Già 2 anni fa, nel maggio 2021, insieme al suo team Mazzone aveva firmato una Research Letter su “Jama Internal Medicin”, indicando che a distanza di un anno i tassi di reinfezione nei guariti da Covid erano inferiori all’1%. Dati successivamente confermati da altri gruppi anche su “The Lancet” e convalidati adesso dal nuovo lavoro in cui si legge che questo studio estende ulteriormente, fino a 2 anni, l’evidenza da noi prodotta in precedenza sulla protezione offerta dall’immunità acquisita naturalmente. Mazzone rammenta inoltre quanto detto da Robert Redfield, ex capo dei Cdc americani, nel dicembre 2021 in un’intervista a “La Repubblica”: per capire chi vaccinare il test degli anticorpi andava fatto ogni 3 o 6 mesi, sosteneva l’esperto fissando delle soglie di sicurezza. «Calcolo il livello minimo di resistenza fra i 300 e i 500 anticorpi senza altre patologie – precisava Redfield – mentre quota 1.000 anticorpi si è molto più sicuri anche in caso di altre malattie concomitanti. Se si va sotto, serve subito un booster che può riportare gli anticorpi fino a circa 2.500 e oltre». Ma se si resta sopra no. «Avremmo evitato gli overtreatment – ragiona Mazzone – avremmo fatto il vaccino a chi doveva farlo e poteva trarne sicuro giovamento».

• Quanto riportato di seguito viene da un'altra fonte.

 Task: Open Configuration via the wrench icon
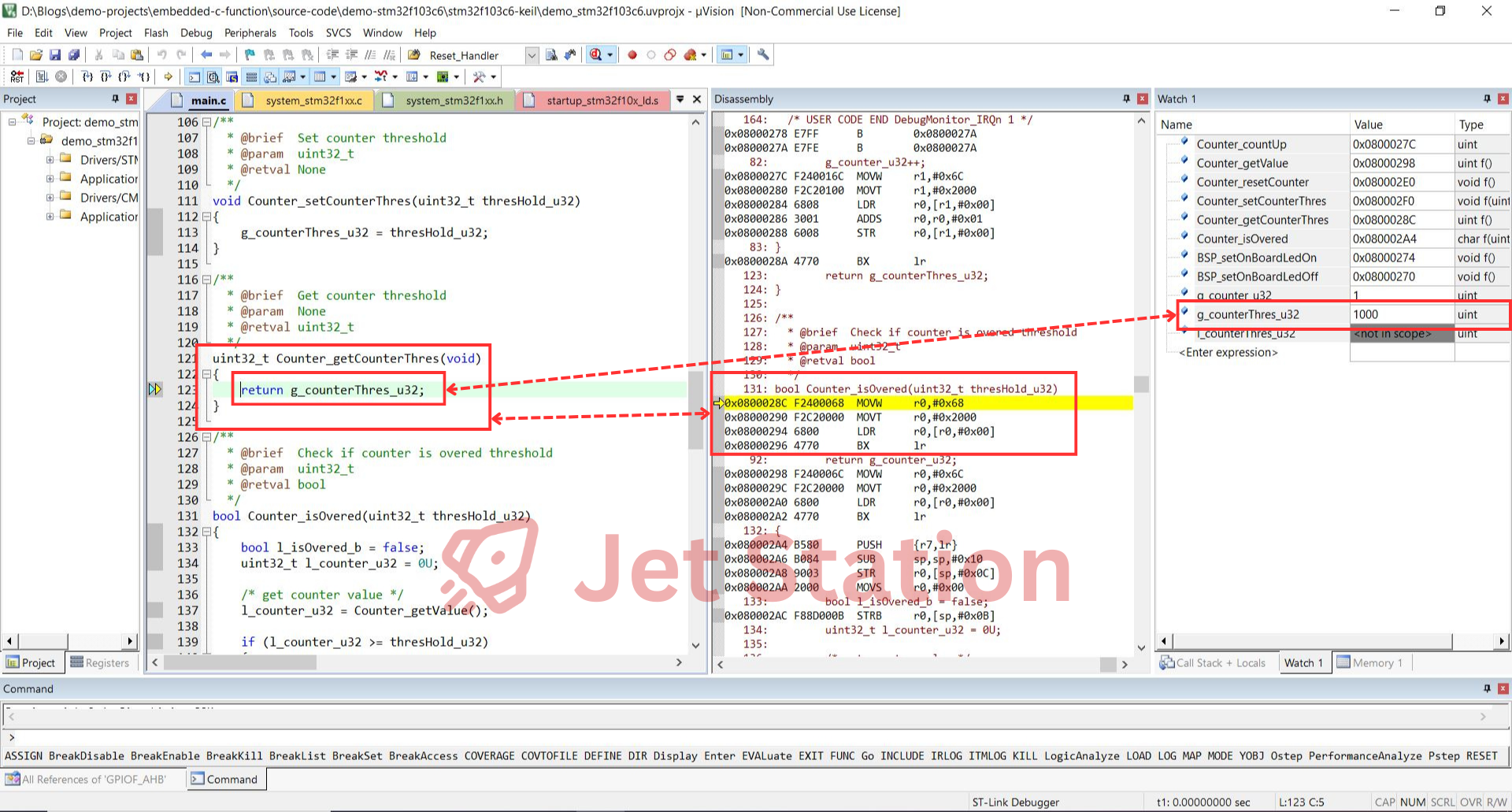(x=763, y=55)
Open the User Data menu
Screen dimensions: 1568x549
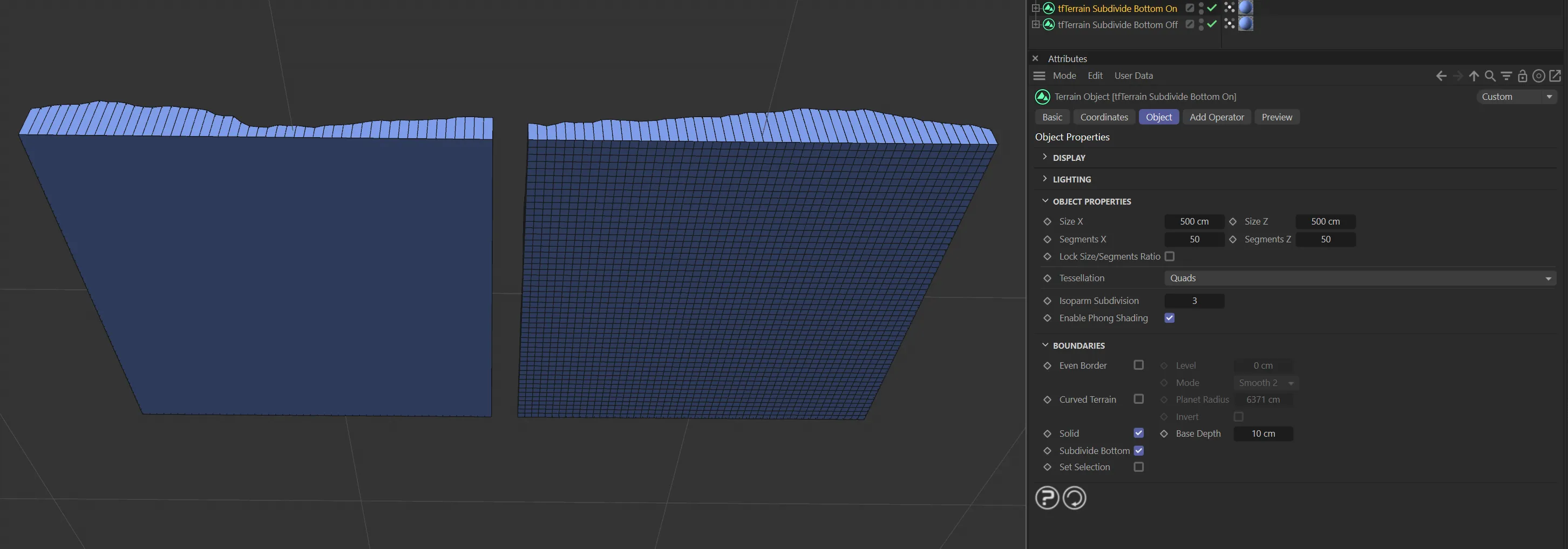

«Abbiamo sempre sostenuto che i pazienti guariti sviluppano un’immunità solida e che non andavano vaccinati all’inizio della campagna vaccinale. Bisognava aspettare, non si stanca di ripetere il medico, da guarito e da vaccinato regolarmente contro Covid-19, così come richiesto dalle disposizioni sugli operatori sanitari. Non c’era nessun lavoro di medicina basata sull’evidenza – incalza l’internista, specializzato anche in Immunologia – a dimostrare che vaccinare i guariti dall’infezione avrebbe prodotto loro dei benefici. Nonostante questo, andando persino contro i principi di Galileo, la politica adottò contro la scienza la vaccinazione di tutti. Ora, a distanza ormai di 3 anni, è arrivato il momento di chiarire alcuni aspetti dell’immunità indotta dal vaccino e dall’infezione. Il nostro studio vuole contribuire a questo – conclude Mazzone -. La lezione per il futuro è che la vaccinazione va mirata. Primum non nocere».